Indeed, Cuomo played on yet another trope: that Jews are controlled by their rabbis. This cabalistic (cf. Kabbalistic) vision of Judaism plays into the the image of the Elders of Zion–that there are several powerful Jews sitting around a table, pulling the strings. If only Cuomo talks to the right Rabbis, everything will be fine. The peons will fall into line. If only. During his conference call, Cuomo only took pre-screened questions with community leaders. His support is a Potemkin Village, which may soon be subject to quarantine.
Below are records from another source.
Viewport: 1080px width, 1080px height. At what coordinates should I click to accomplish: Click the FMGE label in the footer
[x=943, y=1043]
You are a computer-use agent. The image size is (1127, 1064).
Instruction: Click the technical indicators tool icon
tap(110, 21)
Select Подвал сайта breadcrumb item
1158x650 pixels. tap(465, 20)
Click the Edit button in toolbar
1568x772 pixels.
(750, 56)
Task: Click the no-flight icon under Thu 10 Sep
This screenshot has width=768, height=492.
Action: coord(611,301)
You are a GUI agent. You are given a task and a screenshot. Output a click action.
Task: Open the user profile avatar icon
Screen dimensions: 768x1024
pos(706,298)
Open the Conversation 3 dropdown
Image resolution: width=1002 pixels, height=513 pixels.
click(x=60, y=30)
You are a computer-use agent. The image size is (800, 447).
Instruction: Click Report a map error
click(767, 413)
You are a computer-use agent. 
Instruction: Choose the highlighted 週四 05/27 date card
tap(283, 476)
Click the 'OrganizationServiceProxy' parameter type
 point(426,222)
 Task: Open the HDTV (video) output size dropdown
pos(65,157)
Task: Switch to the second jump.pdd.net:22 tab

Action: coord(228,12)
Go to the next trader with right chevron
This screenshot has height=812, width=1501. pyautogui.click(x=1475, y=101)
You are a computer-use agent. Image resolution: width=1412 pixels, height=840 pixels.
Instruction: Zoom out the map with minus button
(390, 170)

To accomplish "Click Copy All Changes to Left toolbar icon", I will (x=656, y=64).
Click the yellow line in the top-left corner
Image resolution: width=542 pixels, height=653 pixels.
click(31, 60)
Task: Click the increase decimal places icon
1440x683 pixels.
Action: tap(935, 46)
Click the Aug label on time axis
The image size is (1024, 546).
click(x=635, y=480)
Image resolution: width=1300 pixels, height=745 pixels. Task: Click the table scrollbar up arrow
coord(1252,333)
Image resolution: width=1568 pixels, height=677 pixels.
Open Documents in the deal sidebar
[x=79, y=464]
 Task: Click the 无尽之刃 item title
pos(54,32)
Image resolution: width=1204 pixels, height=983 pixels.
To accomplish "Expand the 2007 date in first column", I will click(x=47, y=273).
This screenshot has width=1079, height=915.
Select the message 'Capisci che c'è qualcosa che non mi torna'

Governor Cuomo should have gone out of his way to avoid placing the blame on Jewish people. Even if the Jewish communities were at higher risk–a factual dispute–every reasonable step should have been taken to address that situation in a responsible fashion. Instead he fanned the perpetual flame of the "dirty Jew" stereotype. He flashed on his powerpoint photographs of Jewish men in black hats assembling in mass. No matter that one of the photos was more than a decade old. No doubt someone in his office searched for some Jewish clipart and found something useful. Why did Cuomo need to show any graphics? A sterile presentation with maps would have sufficed. What was he trying to achieve by referencing Jews, over and over again, if not to cast blame. And in the process, he shut down all Jewish schools. And by imposing a hard 10-person cap, he made it impossible for the overwhelming majority of Jewish people to pray together. Prayer takes time, and can only be performed at certain times. Even running services around the clock would only allow a small percentage of the congregation to assemble. These remarks were met, alas, with crickets.

That Cuomo's hostility has gone unnoticed in our culture of microaggressions and anti-racism is a shanda–err shame.